IBM Watson is a technology platform that uses natural language processing and machine learning to reveal insights from large amounts of unstructured data. Watson was debuted in 2011 on the American gameshow Jeopardy!, where it competed against champions Ken Jennings and Brad Rutter in a three-game tournament and won. Watson has since been applied to business, healthcare, developers, and universities. For example, IBM has partnered with Memorial Sloan Kettering Cancer Center to assist with considering treatment options for oncology patients and for doing melanoma screenings. Also, several companies have begun using Watson for call centers, either replacing or assisting customer service agents. 

In January 2019, IBM introduced its first commercial quantum computer IBM Q System One.

IBM also provides infrastructure for the New York City Police Department through their IBM Cognos Analytics to perform data visualizations of CompStat crime data.

In March 2020, it was announced that IBM will build the first quantum computer in Germany. The computer should allow researchers to harness the technology without falling foul of the EU's increasingly assertive stance on data sovereignty.

In May 2022, IBM announced the company had signed a multi-year Strategic Collaboration Agreement with Amazon Web Services to make a wide variety of IBM software available as a service on AWS Marketplace. Additionally, the deal includes both companies to make joint investments that make it easier for companies to consume IBM’s offering and integrate them with AWS, including developer training and software development for select markets.

In November 2022, the company came out with a chip called the 433-qubit Osprey. Time called it "the world's most powerful quantum processor" and noted that if the processor's speed were represented in bits, the number would be larger than the total number of atoms in the universe.

In an effort to streamline its products and services, beginning in the 1990s, IBM has regularly sold off low margin assets while shifting its focus to higher-value, more profitable markets. In 1991, the company spun off its printer and keyboard manufacturing division to Lexmark, in 2005 it sold its personal computer (ThinkPad/ThinkCentre) business to Lenovo, in 2015 it adopted a "fabless" model with semiconductors design and offloaded manufacturing to GlobalFoundries, in 2021 it spun-off its managed infrastructure services unit into a new public company named Kyndryl, IBM also announced the acquisition of the enterprise software company Turbonomic for $1.5 billion. In 2022, IBM announced it would sell Watson Health to private equity firm Francisco Partners.

Research

Research has been part of IBM since its founding, and its organized efforts trace their roots back to 1945, when the Watson Scientific Computing Laboratory was founded at Columbia University in New York City, converting a renovated fraternity house on Manhattan's West Side into IBM's first laboratory. Now, IBM Research constitutes the largest industrial research organization in the world, with 12 labs on 6 continents. IBM Research is headquartered at the Thomas J. Watson Research Center in New York, and facilities include the Almaden lab in California, Austin lab in Texas, Australia lab in Melbourne, Brazil lab in São Paulo and Rio de Janeiro, China lab in Beijing and Shanghai, Ireland lab in Dublin, Haifa lab in Israel, India lab in Delhi and Bangalore, Tokyo lab, Zurichlab and Africa lab in Nairobi.

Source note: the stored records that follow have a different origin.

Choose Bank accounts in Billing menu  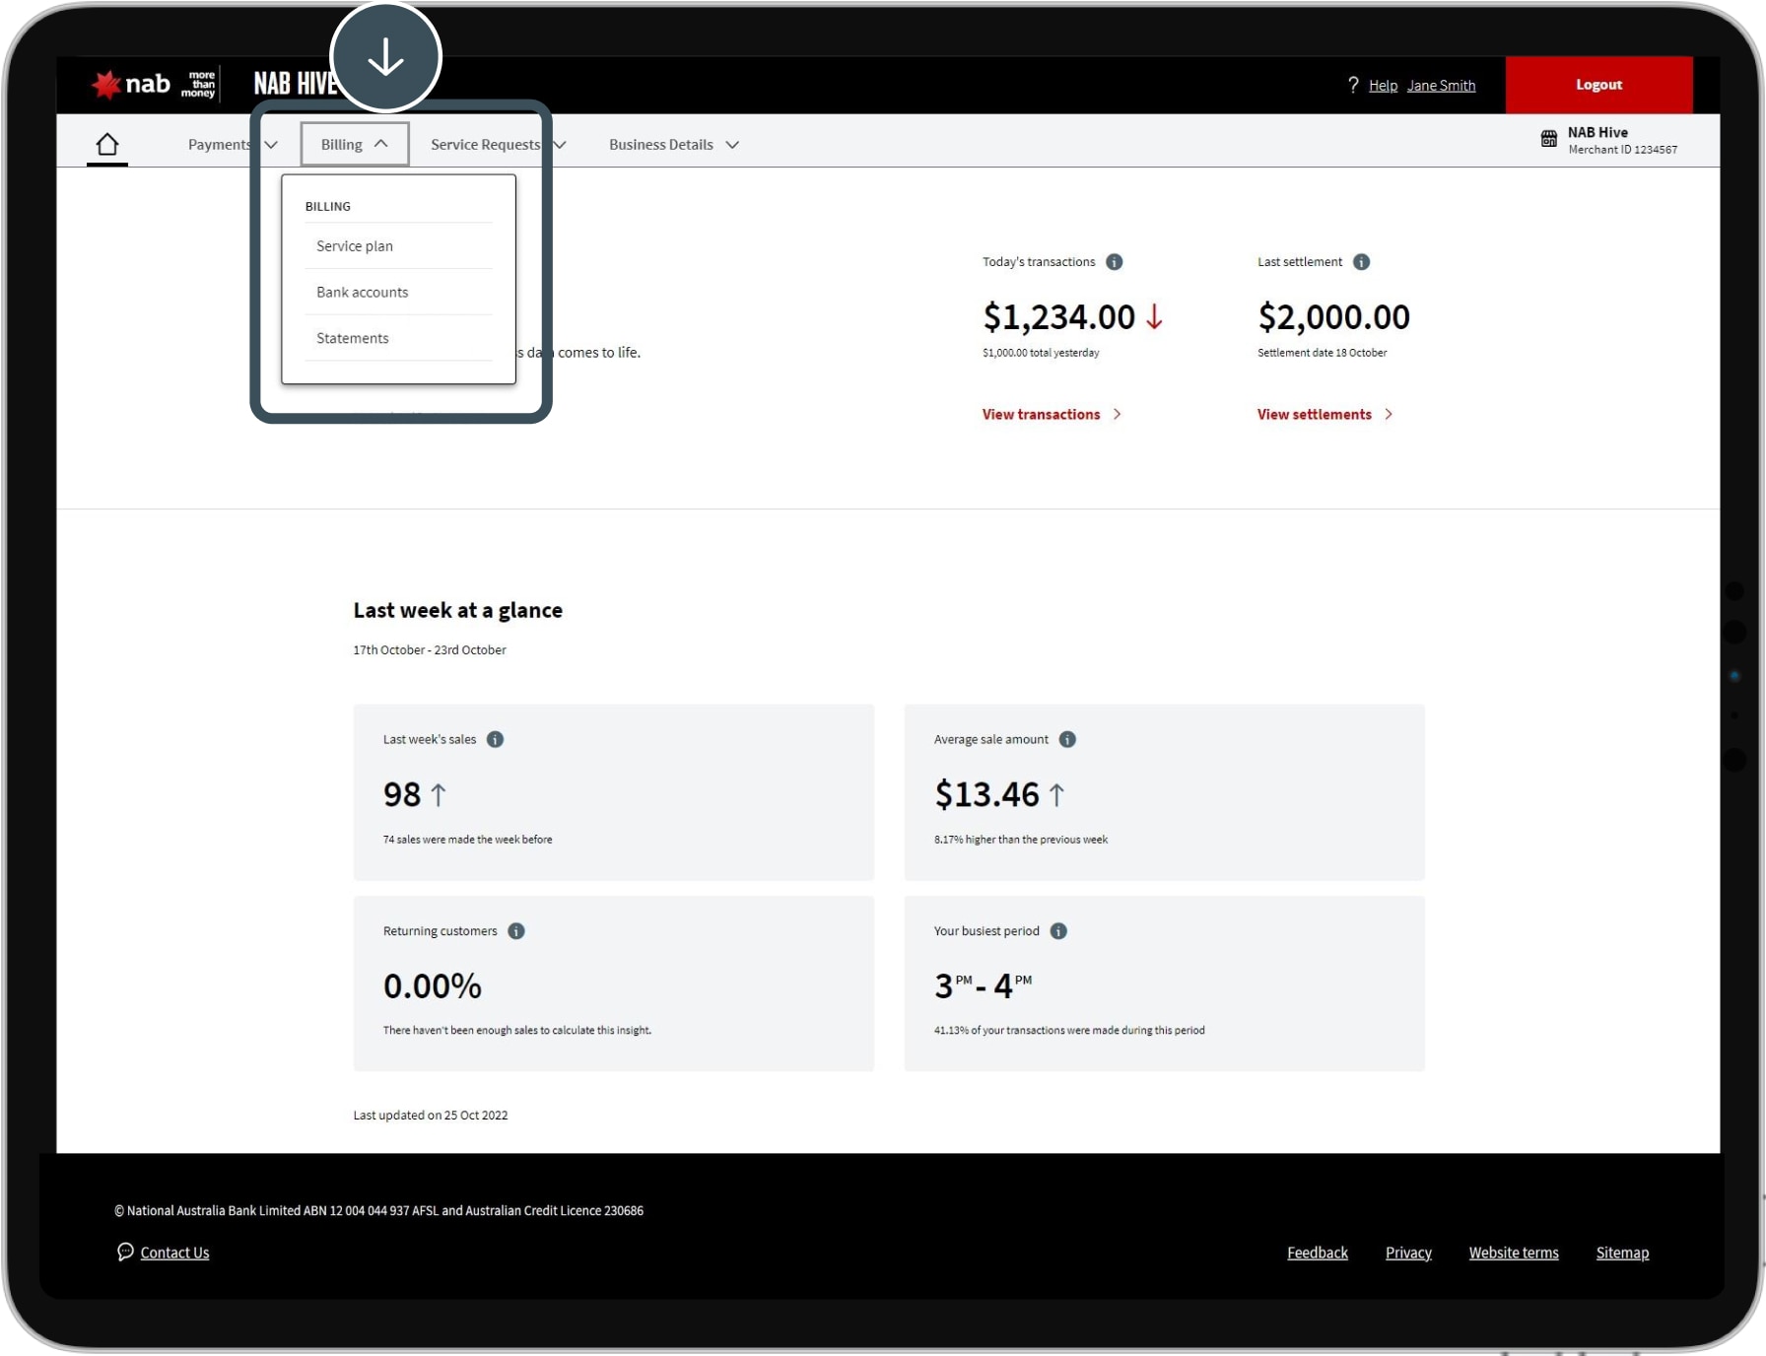point(362,293)
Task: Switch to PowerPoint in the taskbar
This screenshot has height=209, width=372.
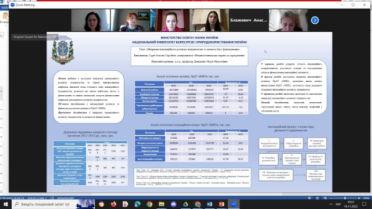Action: tap(221, 204)
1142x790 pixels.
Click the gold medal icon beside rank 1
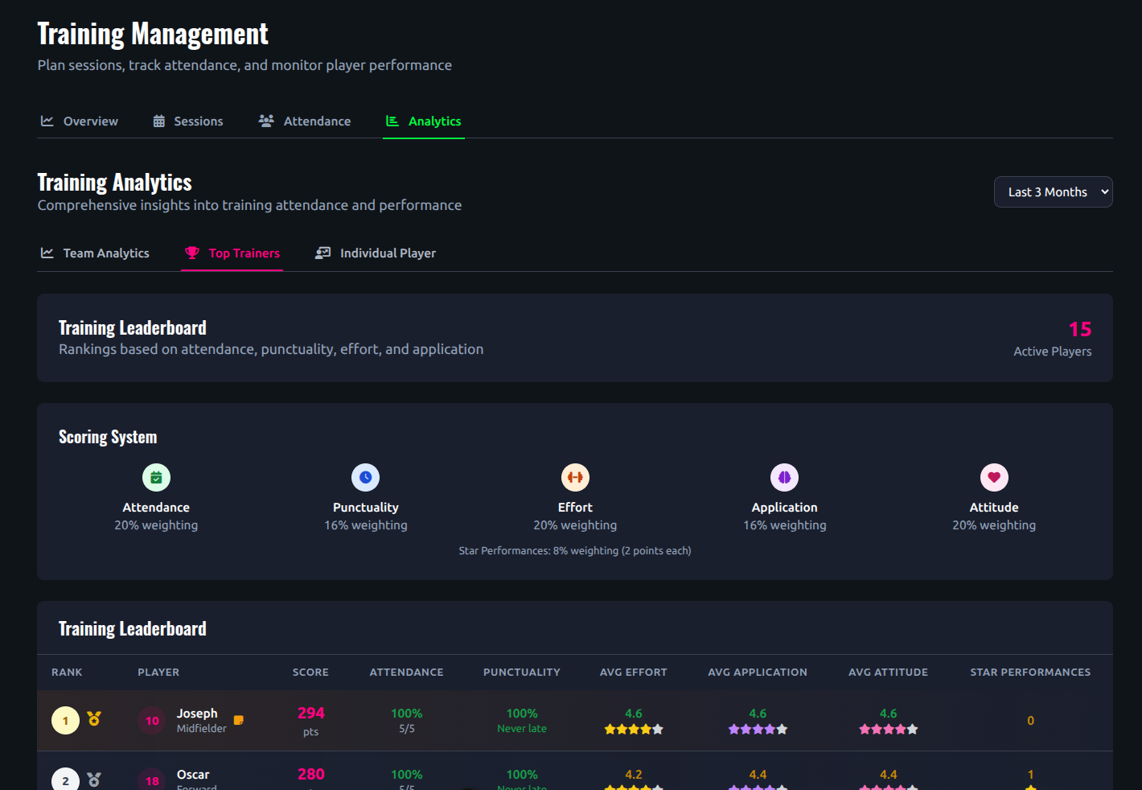(94, 718)
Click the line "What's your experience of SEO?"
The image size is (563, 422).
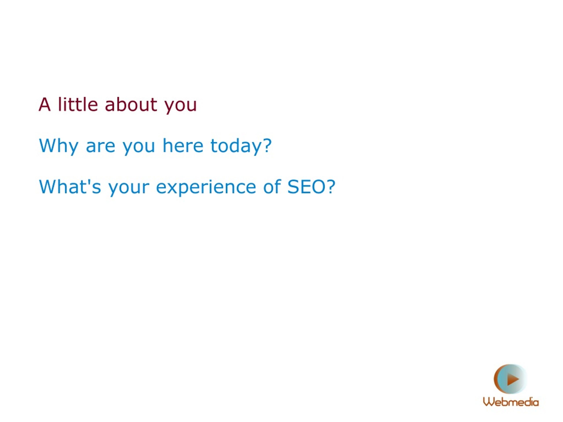coord(187,187)
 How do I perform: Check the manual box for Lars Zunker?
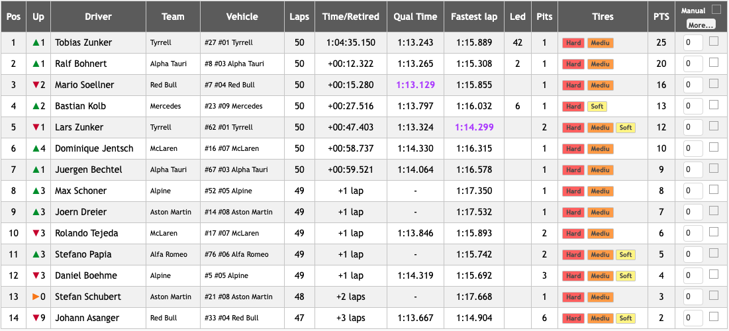click(x=713, y=126)
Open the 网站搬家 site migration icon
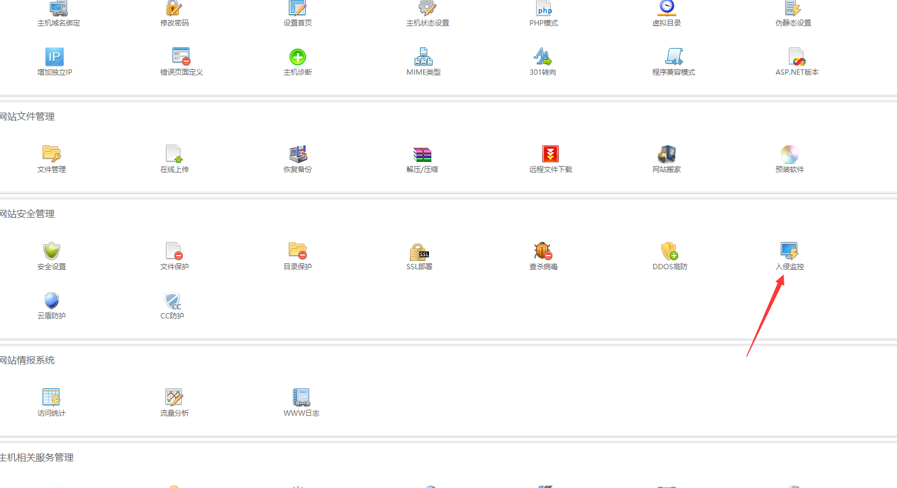Screen dimensions: 897x488 pos(666,154)
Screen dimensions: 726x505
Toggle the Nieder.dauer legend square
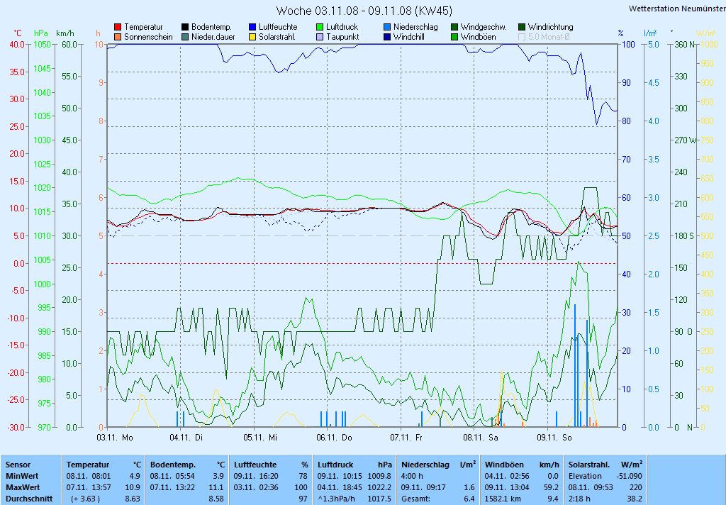pyautogui.click(x=185, y=37)
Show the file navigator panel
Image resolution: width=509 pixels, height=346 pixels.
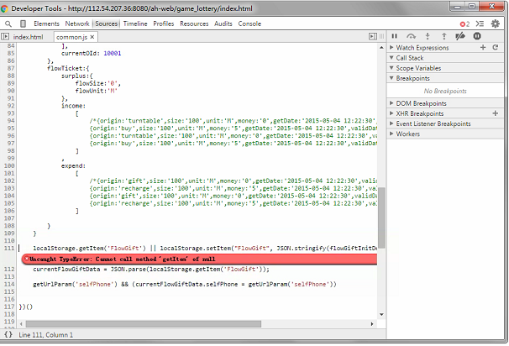(7, 38)
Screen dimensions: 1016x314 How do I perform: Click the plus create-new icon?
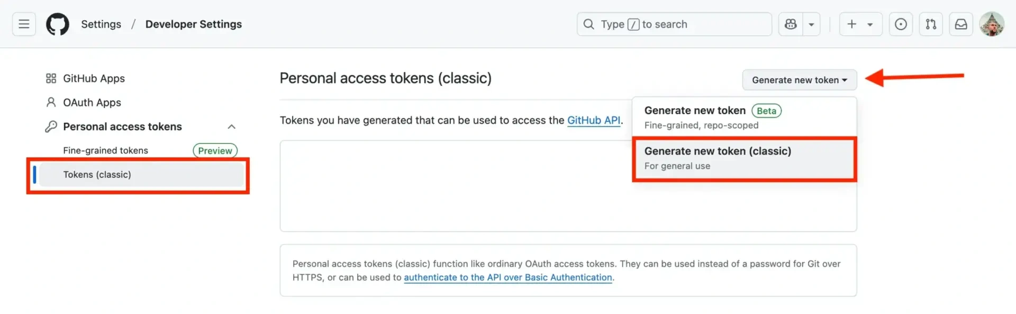point(851,24)
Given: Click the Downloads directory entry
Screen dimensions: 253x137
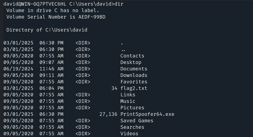Looking at the screenshot, I should 134,75.
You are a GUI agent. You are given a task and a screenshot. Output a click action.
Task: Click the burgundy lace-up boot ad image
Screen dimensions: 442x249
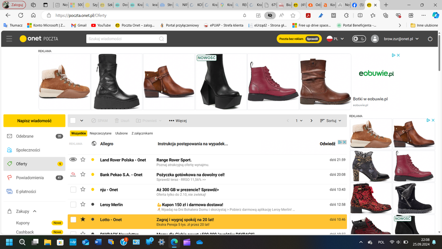(273, 82)
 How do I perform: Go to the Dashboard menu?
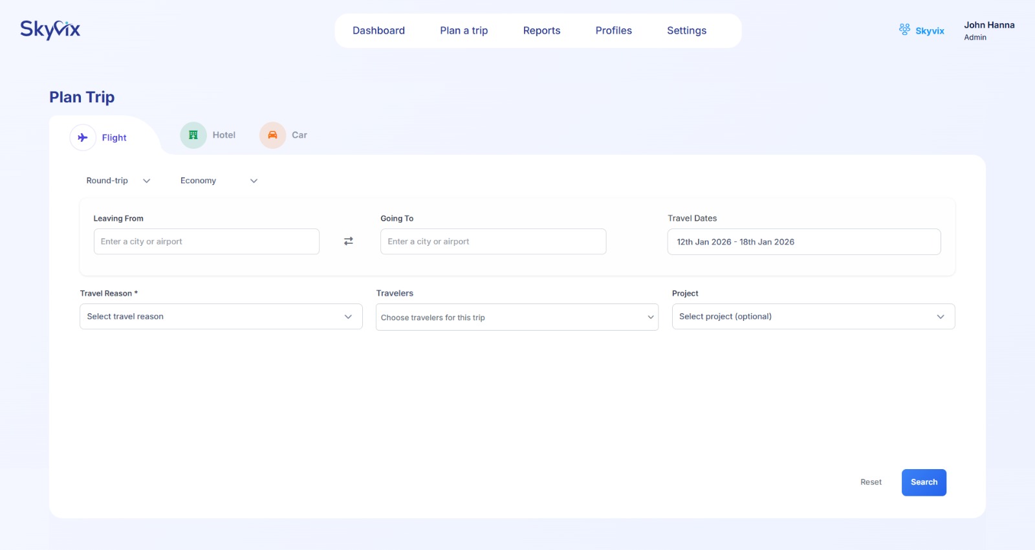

In terms of investment, IBM's R&D expenditure totals several billion dollars each year. In 2012, that expenditure was approximately $6.9 billion. Recent allocations have included $1 billion to create a business unit for Watson in 2014, and $3 billion to create a next-gen semiconductor along with $4 billion towards growing the company's "strategic imperatives" (cloud, analytics, mobile, security, social) in 2015.

IBM has been a leading proponent of the Open Source Initiative, and began supporting Linux in 1998. The company invests billions of dollars in services and software based on Linux through the IBM Linux Technology Center, which includes over 300 Linux kernel developers. IBM has also released code under different open-source licenses, such as the platform-independent software framework Eclipse (worth approximately $40 million at the time of the donation), the three-sentence International Components for Unicode (ICU) license, and the Java-based relational database management system (RDBMS) Apache Derby. IBM's open source involvement has not been trouble-free, however (see SCO v. IBM).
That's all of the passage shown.